AIM OF THE TASK ::
Please transcribe exactly the line that holds "The height and width of the screenshot is (436, 1598)." and all lines that follow it to the end of the records below, omitting any pictures.

SOURCE RECORDS ::
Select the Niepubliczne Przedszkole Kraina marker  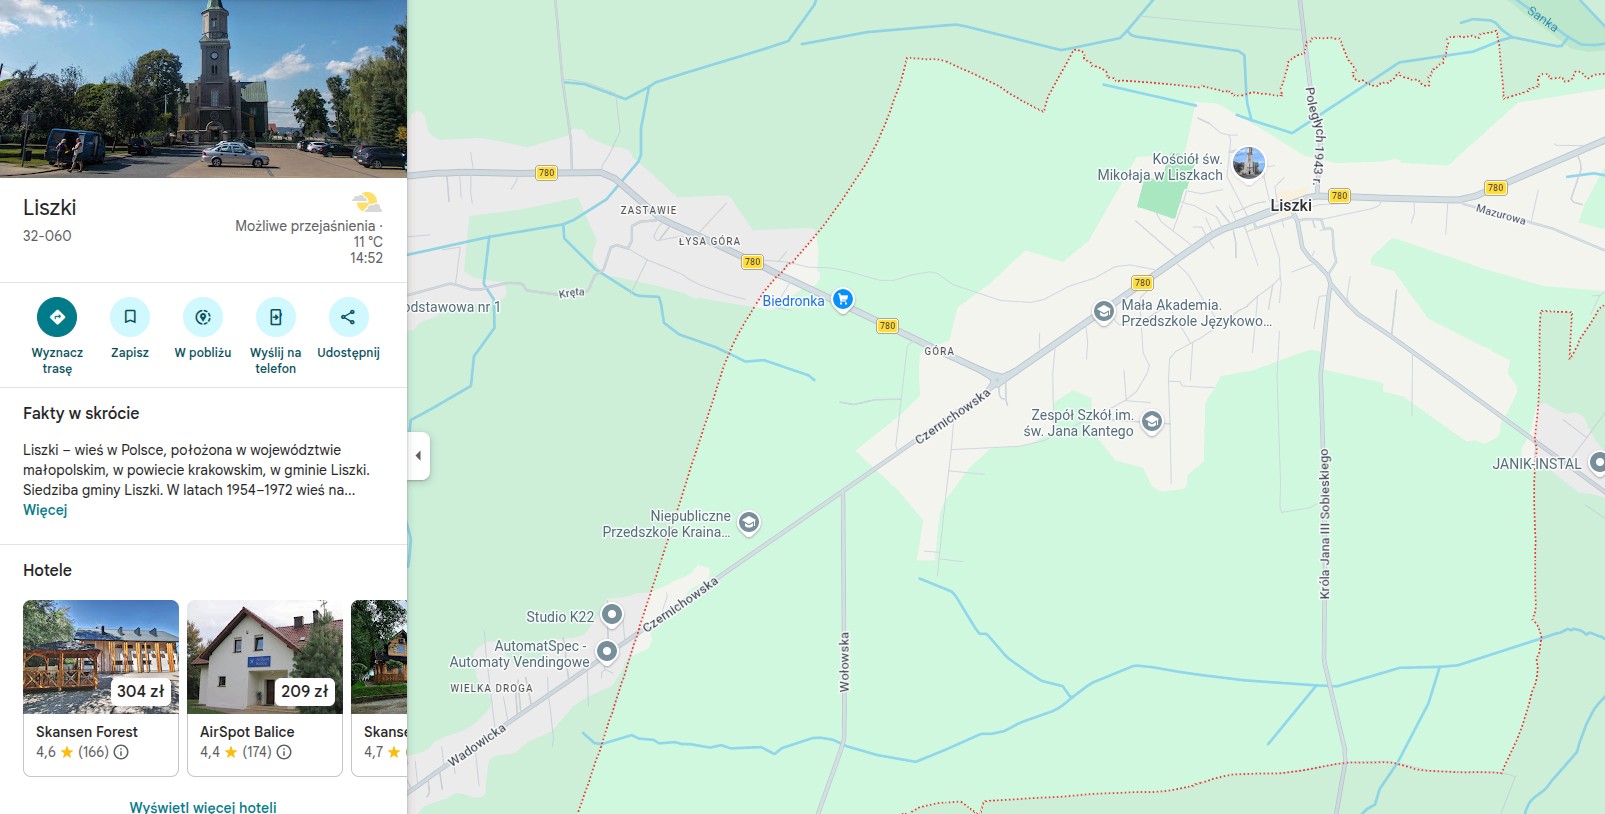[x=748, y=522]
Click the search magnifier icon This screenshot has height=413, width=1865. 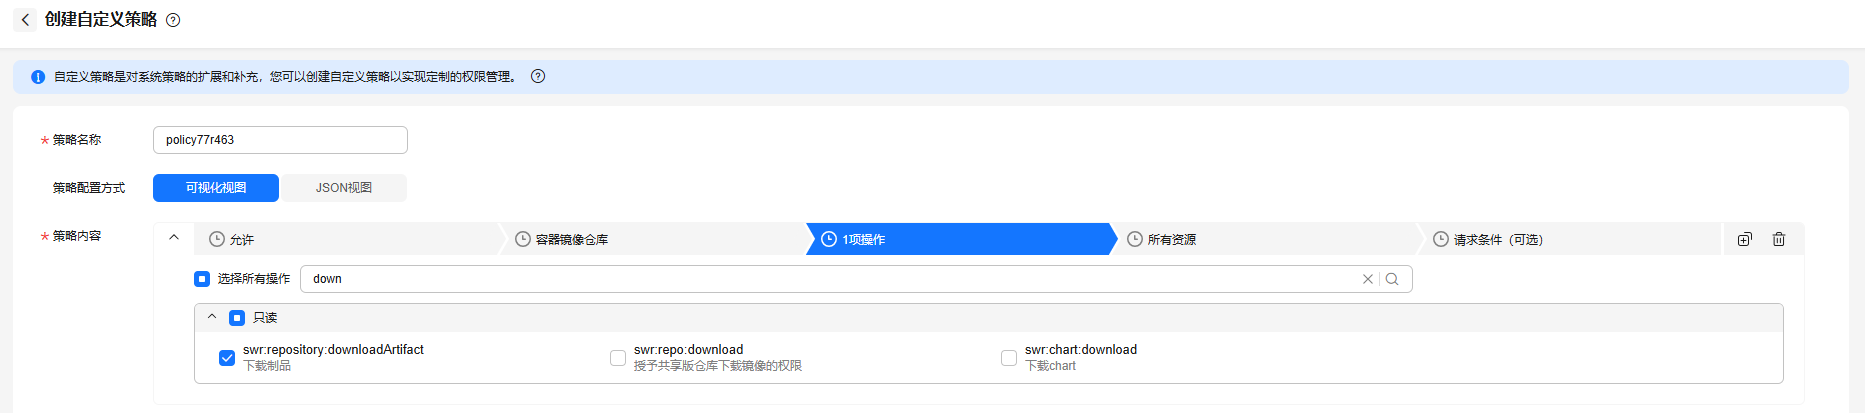pyautogui.click(x=1392, y=279)
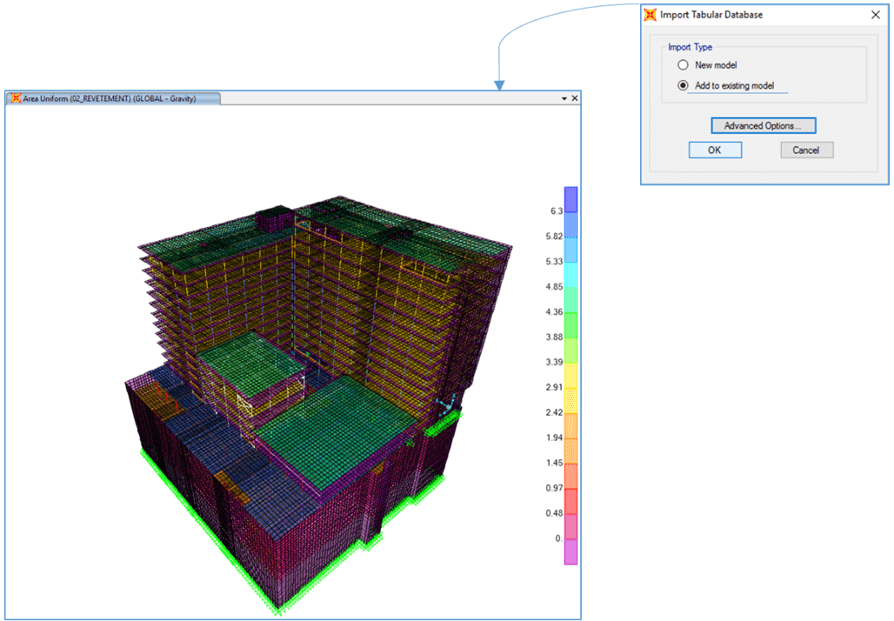Click the Import Tabular Database dialog icon

pyautogui.click(x=650, y=15)
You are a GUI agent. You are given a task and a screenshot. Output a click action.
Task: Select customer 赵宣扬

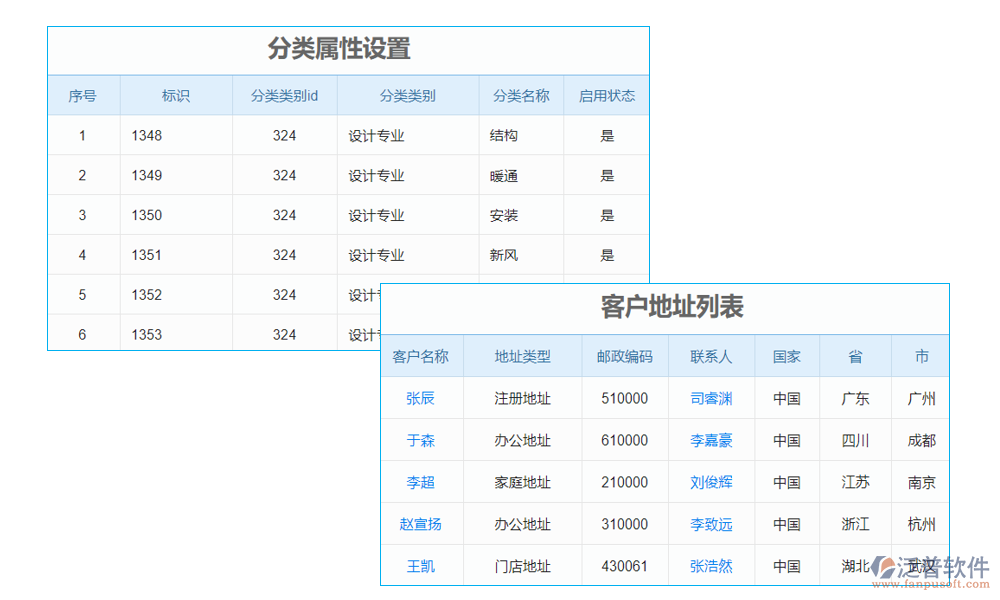(421, 524)
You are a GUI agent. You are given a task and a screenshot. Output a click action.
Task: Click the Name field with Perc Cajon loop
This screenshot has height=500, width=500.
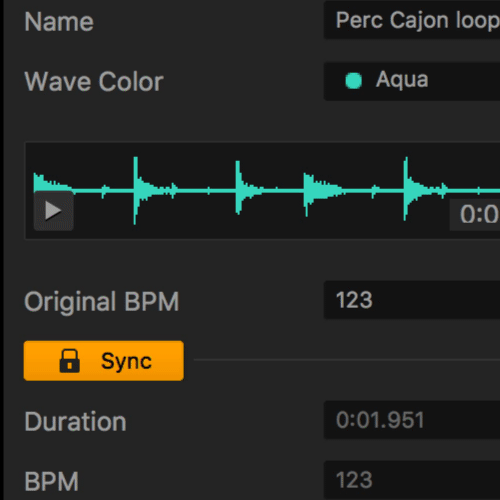click(x=412, y=20)
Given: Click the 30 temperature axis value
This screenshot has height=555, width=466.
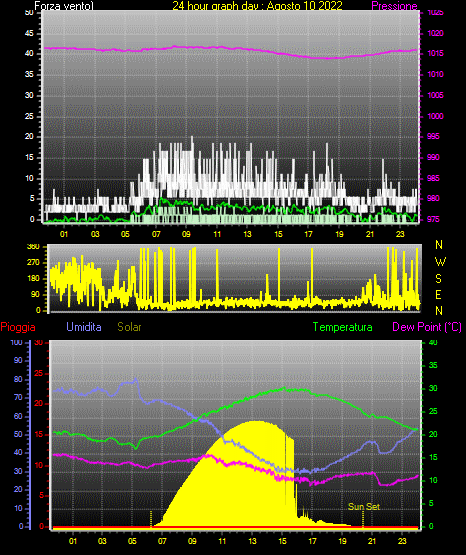Looking at the screenshot, I should pyautogui.click(x=433, y=388).
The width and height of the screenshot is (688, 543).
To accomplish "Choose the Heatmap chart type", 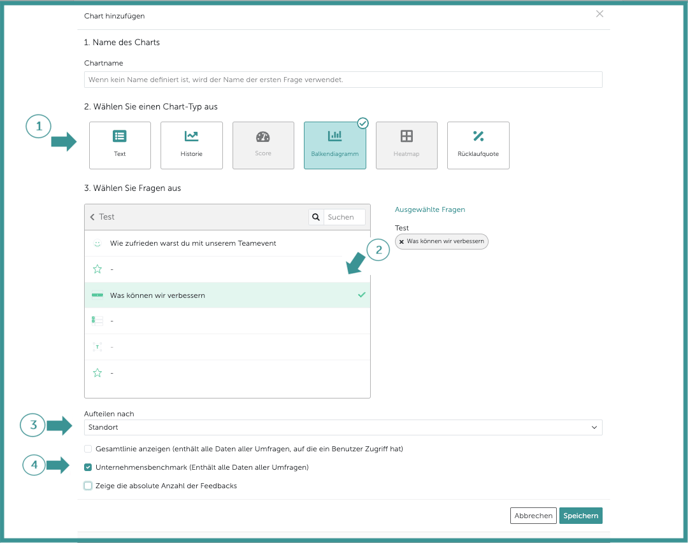I will pos(406,145).
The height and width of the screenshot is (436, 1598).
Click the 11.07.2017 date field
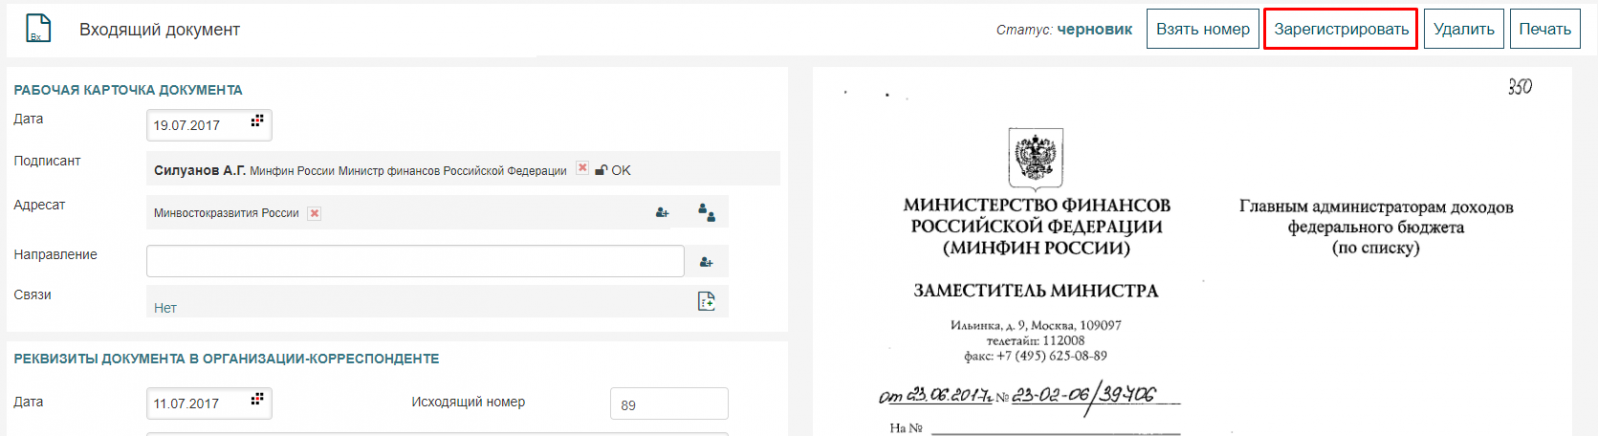point(196,404)
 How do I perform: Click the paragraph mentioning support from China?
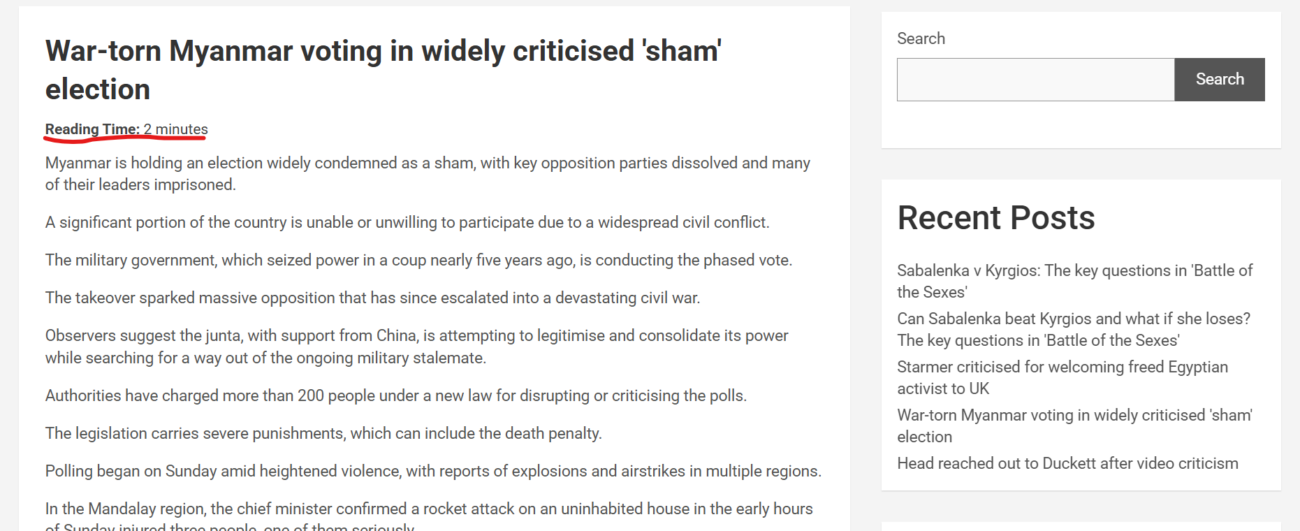416,346
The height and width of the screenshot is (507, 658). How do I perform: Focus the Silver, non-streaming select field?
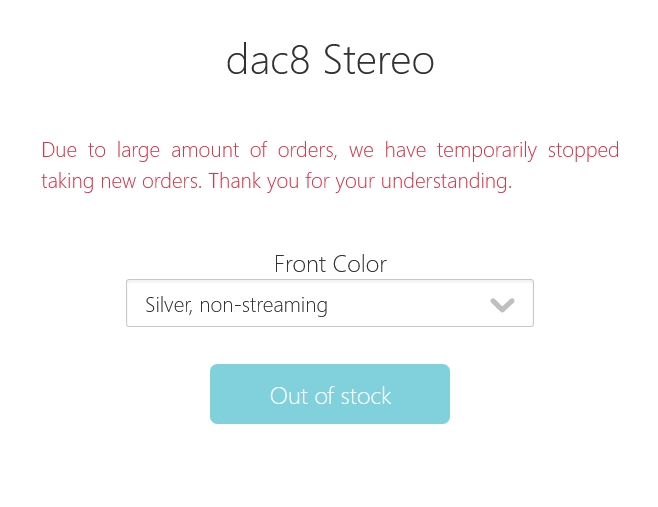(x=329, y=304)
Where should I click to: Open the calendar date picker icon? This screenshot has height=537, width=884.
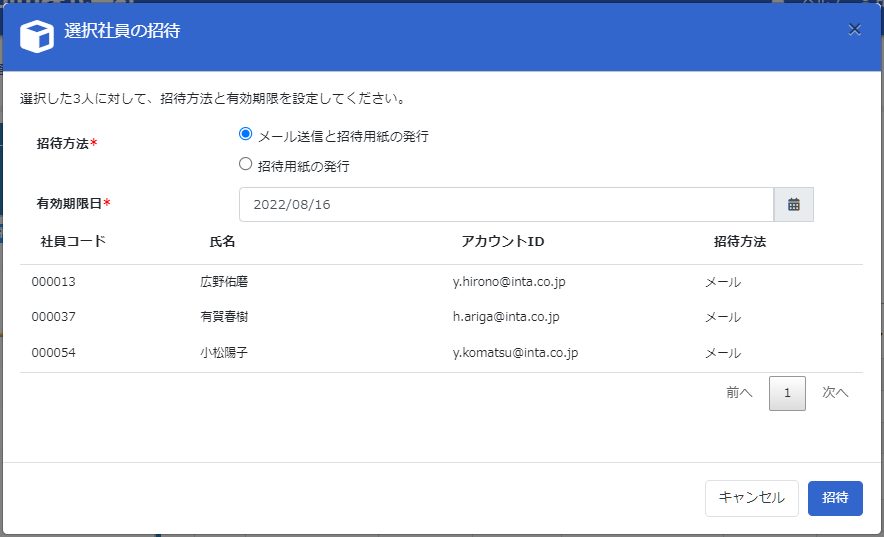coord(793,204)
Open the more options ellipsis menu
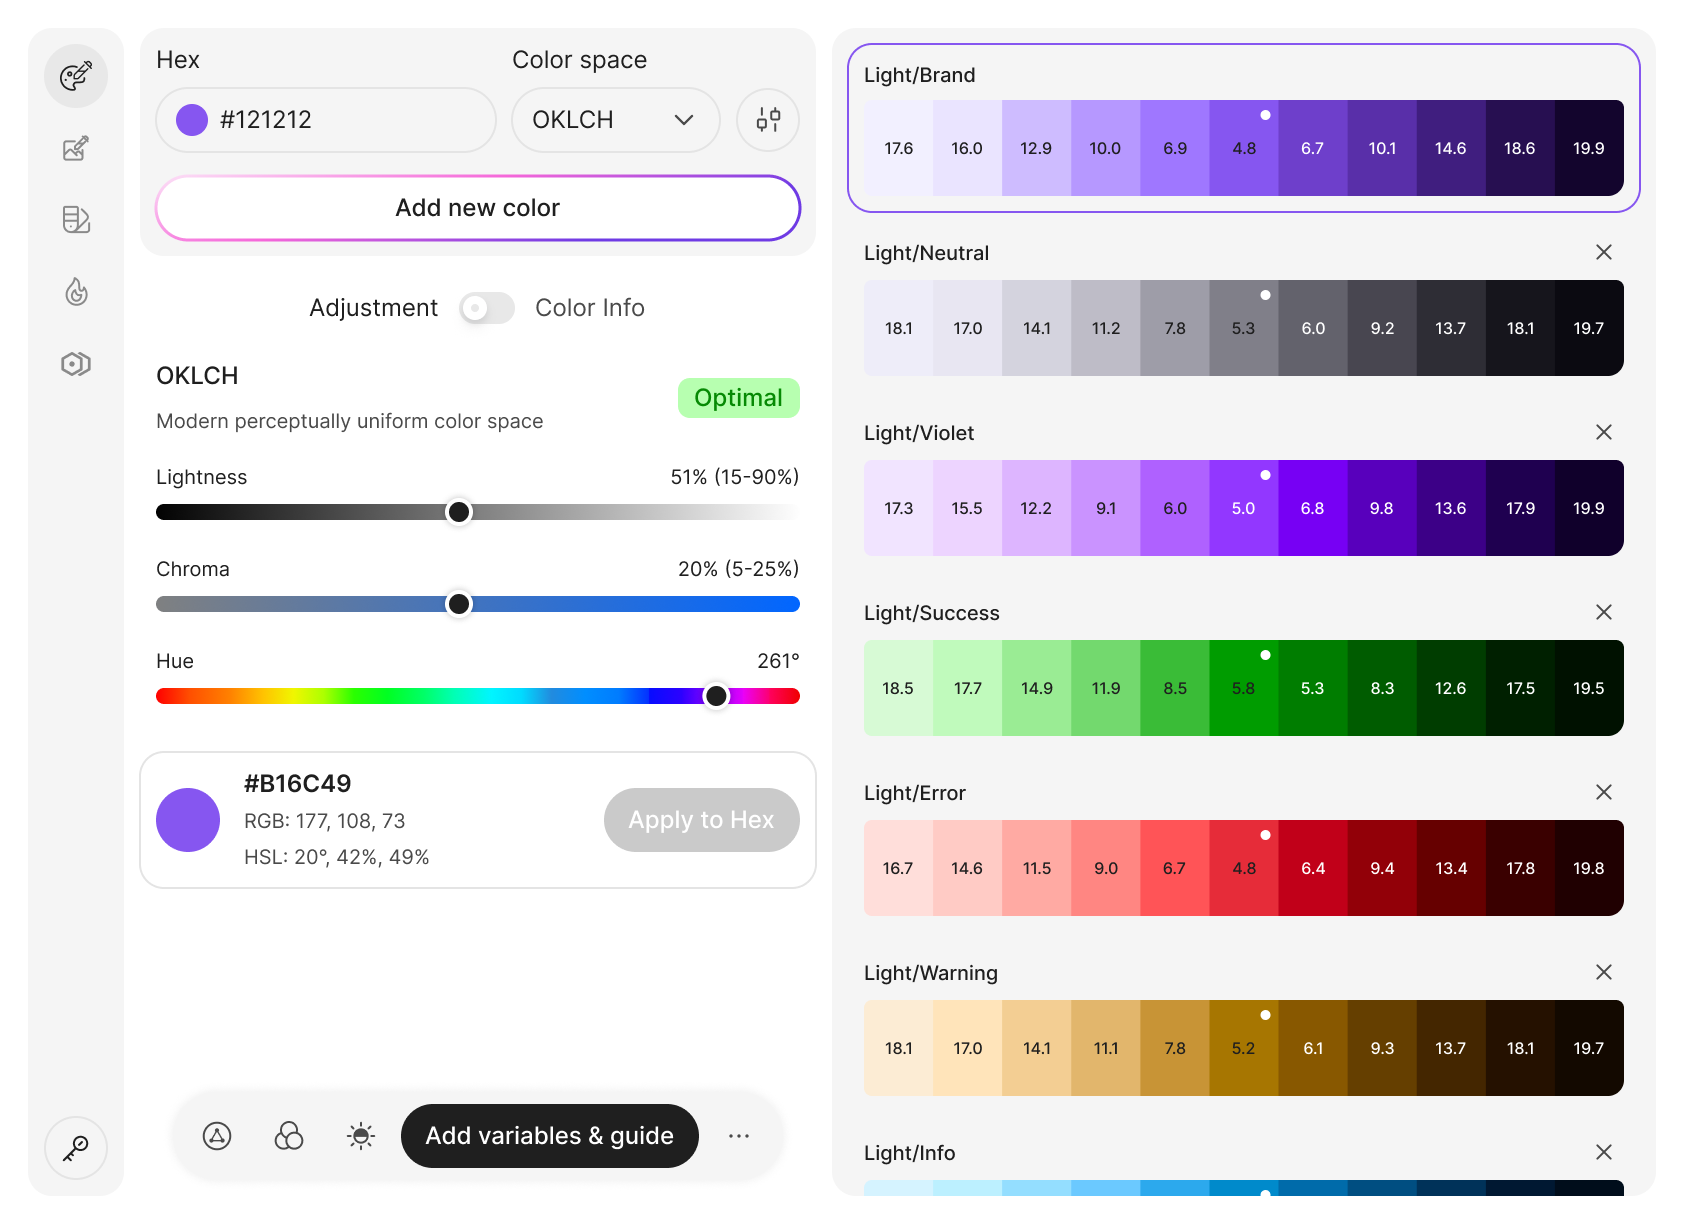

SOLUTION TO THIS TASK ::
The height and width of the screenshot is (436, 1598).
Click the 11.07.2017 date field
point(196,404)
 How do I perform: Click the paragraph mentioning support from China?
416,346
The height and width of the screenshot is (507, 658). How do I perform: Focus the Silver, non-streaming select field?
(x=329, y=304)
Where should I click to: Open the calendar date picker icon? This screenshot has height=537, width=884.
coord(793,204)
Open the more options ellipsis menu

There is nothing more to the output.